_YOUR GOAL_
Among the lines of the data, copy those that hold "will".

_SUPPLIED RECORDS_
────

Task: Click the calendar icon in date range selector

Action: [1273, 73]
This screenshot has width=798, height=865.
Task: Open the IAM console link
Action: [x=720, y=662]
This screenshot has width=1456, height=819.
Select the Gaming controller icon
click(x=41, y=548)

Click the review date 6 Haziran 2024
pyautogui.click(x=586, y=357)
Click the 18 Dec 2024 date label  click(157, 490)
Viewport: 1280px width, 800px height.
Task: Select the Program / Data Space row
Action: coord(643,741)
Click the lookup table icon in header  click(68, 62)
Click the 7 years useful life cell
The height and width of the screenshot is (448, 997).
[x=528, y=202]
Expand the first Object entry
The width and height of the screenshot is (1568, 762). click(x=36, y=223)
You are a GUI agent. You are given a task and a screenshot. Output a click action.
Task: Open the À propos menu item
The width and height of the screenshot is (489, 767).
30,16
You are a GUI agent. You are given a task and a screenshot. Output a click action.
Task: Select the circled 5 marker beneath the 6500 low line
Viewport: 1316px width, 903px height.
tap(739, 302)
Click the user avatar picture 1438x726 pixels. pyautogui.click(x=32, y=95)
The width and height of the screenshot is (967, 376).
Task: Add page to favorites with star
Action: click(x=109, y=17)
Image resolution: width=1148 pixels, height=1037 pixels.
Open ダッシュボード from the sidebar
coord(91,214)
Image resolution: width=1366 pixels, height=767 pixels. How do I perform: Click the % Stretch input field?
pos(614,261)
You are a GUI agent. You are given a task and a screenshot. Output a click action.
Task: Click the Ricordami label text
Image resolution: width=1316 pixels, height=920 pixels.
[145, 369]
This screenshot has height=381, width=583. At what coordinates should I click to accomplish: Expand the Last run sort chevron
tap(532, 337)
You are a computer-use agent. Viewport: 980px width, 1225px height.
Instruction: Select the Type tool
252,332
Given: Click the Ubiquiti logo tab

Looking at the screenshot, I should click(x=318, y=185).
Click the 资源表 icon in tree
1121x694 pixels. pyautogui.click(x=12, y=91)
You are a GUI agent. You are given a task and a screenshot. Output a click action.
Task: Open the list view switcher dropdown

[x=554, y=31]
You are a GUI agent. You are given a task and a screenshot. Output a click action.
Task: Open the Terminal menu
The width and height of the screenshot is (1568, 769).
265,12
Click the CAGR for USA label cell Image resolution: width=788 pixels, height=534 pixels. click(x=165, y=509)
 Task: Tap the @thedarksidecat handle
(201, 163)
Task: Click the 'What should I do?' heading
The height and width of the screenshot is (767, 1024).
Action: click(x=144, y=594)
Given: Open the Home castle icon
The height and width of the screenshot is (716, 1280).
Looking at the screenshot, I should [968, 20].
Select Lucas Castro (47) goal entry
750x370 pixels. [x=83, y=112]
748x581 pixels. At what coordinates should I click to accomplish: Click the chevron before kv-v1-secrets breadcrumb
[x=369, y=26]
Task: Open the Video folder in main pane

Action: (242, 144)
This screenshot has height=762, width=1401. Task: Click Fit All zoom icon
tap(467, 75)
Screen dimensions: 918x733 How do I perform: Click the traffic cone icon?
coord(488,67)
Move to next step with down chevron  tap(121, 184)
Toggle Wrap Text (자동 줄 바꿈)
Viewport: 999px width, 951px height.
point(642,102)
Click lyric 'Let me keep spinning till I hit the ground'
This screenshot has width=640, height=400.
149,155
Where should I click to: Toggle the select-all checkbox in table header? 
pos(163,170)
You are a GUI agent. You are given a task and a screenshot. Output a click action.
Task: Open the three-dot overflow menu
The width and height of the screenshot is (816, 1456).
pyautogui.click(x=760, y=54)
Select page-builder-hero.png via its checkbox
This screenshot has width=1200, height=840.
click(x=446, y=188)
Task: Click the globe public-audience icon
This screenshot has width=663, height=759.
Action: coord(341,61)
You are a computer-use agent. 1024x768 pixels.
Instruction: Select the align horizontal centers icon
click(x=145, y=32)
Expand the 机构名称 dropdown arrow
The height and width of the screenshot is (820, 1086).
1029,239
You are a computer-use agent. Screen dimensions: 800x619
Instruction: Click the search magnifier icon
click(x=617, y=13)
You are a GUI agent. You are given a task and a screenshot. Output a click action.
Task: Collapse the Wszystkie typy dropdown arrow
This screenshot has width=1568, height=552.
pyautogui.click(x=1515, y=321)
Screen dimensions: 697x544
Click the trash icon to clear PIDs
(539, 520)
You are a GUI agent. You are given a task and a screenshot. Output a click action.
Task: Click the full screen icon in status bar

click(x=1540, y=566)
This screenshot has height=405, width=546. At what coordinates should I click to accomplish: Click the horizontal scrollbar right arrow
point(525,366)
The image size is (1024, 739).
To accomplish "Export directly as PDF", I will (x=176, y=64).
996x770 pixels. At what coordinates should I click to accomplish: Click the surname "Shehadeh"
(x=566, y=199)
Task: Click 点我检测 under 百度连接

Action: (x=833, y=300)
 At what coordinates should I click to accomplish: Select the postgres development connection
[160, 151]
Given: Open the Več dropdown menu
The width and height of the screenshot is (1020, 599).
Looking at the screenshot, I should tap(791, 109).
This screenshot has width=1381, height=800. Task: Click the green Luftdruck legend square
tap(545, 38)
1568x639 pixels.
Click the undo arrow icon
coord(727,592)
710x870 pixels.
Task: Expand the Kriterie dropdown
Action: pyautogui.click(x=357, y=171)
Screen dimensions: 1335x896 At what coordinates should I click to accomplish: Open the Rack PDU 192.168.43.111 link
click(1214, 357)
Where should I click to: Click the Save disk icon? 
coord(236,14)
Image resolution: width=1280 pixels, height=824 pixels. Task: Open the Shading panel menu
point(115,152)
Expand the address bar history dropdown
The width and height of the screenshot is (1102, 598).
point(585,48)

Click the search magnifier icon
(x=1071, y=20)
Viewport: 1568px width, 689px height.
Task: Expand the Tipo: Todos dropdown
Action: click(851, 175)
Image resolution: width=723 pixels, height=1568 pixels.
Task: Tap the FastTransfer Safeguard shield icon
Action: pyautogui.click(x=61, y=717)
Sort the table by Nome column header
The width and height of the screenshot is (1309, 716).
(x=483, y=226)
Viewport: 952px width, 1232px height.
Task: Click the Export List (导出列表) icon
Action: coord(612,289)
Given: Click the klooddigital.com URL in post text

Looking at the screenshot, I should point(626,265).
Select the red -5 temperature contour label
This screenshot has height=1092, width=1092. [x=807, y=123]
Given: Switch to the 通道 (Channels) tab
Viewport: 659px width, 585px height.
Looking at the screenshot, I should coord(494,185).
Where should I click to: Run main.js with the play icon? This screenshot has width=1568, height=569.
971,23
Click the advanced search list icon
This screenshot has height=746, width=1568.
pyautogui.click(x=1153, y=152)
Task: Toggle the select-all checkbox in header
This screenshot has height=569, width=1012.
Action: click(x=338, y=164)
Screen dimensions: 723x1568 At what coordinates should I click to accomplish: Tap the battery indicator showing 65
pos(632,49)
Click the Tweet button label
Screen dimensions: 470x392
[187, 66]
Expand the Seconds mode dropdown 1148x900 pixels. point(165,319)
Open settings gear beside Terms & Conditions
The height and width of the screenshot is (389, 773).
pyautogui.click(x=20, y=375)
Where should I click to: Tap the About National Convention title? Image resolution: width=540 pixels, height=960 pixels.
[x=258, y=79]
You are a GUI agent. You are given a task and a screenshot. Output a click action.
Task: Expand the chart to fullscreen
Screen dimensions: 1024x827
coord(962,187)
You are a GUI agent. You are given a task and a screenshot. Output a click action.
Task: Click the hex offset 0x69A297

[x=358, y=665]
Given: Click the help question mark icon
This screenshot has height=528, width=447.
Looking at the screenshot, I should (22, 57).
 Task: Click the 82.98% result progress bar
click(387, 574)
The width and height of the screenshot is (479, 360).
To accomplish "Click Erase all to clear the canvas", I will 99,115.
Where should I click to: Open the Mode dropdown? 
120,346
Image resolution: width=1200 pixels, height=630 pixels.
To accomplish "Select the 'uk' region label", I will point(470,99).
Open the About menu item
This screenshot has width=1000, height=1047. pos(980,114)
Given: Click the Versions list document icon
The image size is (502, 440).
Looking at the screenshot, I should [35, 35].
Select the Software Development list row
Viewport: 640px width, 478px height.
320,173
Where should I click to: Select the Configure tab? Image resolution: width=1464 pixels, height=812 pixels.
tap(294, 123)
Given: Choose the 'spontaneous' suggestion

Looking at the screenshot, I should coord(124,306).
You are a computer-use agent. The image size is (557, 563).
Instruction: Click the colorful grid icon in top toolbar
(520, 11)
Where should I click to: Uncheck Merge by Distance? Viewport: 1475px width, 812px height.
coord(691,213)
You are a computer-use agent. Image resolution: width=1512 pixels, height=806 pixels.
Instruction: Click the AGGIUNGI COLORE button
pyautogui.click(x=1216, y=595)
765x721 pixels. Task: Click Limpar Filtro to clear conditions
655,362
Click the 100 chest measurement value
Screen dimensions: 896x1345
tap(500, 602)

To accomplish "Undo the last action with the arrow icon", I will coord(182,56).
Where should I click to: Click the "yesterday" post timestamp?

────

_REPLY_
To accomplish "Export directly as PDF", I will (x=176, y=64).
To accomplish "Click Erase all to clear the canvas", I will 99,115.
To accomplish "Select the 'uk' region label", I will point(470,99).
To accomplish "Undo the last action with the arrow icon", I will coord(182,56).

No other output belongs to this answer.